Hyper-sensitive Harry Potter fans are having another go at author J.K. Rowling this week following the release of the second installment in her series on the evolution of magic on the North American continent.
The activists are irked that Rowling had the audacity to use figures from Native American mythology in a short story about the founding of a school of wizardry in 17th-century Massachusetts by a “colonialist” interloper on the continent.
Rowling’s innocent fable about an orphan from Ireland starting the first school for non-Muggles in the New World was met with howls of derision from those who accused her of deviously appropriating Native American culture to sell her books.
“Now we see white folk create a magic institution that consumes native knowledge while erasing the natives,” William J. Richardson, self-described as a Ph.D candidate at Northwestern University studying settler colonialism, tweeted.
“Even in fantasy, white supremacy rules,” he continued in a multi-tweet tirade against the Potter author.
In the story, Rowling names the four houses of the Ilvermorny School of Witchcraft and Wizardry Horned Serpent, Wampus, Thunderbird and Pukwudgie—all figures from Native American mythology. The narrative describes the founding of the school on Mount Greylock in Massachusetts by a young refugee named Isolt Sayre from County Kerry in Ireland.
The stories are part of a series of tales out about the origins of wizardry around the world being dribbled out between now and the release of a new film, “Fantastic Beasts and Where to Find Them” this fall.
Twitter user Nakawe Writer Mari turned on the all-caps to take Rowling to task for her “disrespectful” appropriation of the mythical creatures.
Budding writer R. Vincent was even more incensed.
This is not the first time Rowling has come under fire. She was accused of appropriating the “living tradition of a marginalized people” when she wrote about the Navajo legend of the skinwalker in a similar story released in March.
On her blog Native Appropriations, Dr Adrienne Keene took Rowling to task at the time for focusing her fiction on Europeans in the Americas instead of Natives and calling “brutal colonizers” “benign ‘explorers.”
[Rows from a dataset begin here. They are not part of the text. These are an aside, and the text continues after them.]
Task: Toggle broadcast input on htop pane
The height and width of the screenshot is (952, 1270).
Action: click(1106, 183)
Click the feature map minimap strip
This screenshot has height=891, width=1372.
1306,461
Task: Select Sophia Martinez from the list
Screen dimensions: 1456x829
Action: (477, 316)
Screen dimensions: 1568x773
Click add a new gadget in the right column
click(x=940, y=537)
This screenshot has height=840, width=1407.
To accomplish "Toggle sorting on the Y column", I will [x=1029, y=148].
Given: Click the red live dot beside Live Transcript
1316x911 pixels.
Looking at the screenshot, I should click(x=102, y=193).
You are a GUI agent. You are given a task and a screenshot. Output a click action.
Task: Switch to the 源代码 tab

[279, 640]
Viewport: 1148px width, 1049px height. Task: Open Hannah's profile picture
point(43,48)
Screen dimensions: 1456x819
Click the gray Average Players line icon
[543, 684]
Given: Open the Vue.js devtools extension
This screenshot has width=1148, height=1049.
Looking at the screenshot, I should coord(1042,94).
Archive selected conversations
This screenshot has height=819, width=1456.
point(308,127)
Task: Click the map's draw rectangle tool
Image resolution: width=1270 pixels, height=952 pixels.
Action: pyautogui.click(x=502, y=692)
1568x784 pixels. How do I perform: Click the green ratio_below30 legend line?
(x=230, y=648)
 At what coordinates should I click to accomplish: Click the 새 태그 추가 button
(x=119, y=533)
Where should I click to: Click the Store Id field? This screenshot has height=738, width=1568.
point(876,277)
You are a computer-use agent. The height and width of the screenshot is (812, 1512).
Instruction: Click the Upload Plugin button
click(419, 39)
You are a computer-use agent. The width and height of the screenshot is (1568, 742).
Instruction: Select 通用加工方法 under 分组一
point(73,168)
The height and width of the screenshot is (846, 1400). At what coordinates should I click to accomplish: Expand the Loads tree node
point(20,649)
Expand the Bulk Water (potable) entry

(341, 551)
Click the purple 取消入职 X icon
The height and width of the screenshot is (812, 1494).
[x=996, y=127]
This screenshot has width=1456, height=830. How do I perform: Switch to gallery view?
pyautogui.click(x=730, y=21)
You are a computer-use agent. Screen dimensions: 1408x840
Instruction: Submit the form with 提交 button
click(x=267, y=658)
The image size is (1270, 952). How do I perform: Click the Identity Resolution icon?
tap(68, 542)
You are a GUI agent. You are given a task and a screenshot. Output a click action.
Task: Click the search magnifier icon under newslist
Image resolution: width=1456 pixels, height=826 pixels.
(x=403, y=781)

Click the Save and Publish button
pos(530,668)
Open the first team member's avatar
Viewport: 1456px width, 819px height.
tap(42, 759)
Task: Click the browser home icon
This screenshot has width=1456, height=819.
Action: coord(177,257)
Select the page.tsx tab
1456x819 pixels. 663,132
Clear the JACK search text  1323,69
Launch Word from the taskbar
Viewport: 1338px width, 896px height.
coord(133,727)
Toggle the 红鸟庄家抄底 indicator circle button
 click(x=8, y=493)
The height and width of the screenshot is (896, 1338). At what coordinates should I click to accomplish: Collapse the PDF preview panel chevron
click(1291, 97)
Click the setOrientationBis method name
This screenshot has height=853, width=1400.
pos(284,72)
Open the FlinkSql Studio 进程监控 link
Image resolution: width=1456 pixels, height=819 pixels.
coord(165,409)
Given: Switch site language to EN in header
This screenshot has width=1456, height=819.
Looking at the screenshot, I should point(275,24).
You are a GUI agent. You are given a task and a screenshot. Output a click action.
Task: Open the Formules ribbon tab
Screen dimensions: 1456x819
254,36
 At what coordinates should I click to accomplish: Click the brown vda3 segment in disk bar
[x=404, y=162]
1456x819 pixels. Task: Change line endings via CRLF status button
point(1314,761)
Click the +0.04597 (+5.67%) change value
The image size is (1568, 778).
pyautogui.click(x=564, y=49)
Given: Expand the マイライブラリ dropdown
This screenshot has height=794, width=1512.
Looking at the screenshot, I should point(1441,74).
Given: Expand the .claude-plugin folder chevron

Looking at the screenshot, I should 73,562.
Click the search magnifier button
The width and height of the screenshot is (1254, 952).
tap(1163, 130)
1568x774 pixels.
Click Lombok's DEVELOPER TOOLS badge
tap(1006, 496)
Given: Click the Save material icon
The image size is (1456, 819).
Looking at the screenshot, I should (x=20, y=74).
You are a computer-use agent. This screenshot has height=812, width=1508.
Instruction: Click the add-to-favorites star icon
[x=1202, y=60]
“The problem … is that we as Indigenous peoples are constantly situated as fantasy creatures,” Keene wrote. “Think about Peter Pan, where Neverland has mermaids, pirates…and Indians. Or on Halloween, children dress up as monsters, zombies, princesses, disney characters…and Indians.”
Rowling has not responded to her critics, and has instead spent recent days trashing UK Labour leader Jeremy Corbyn.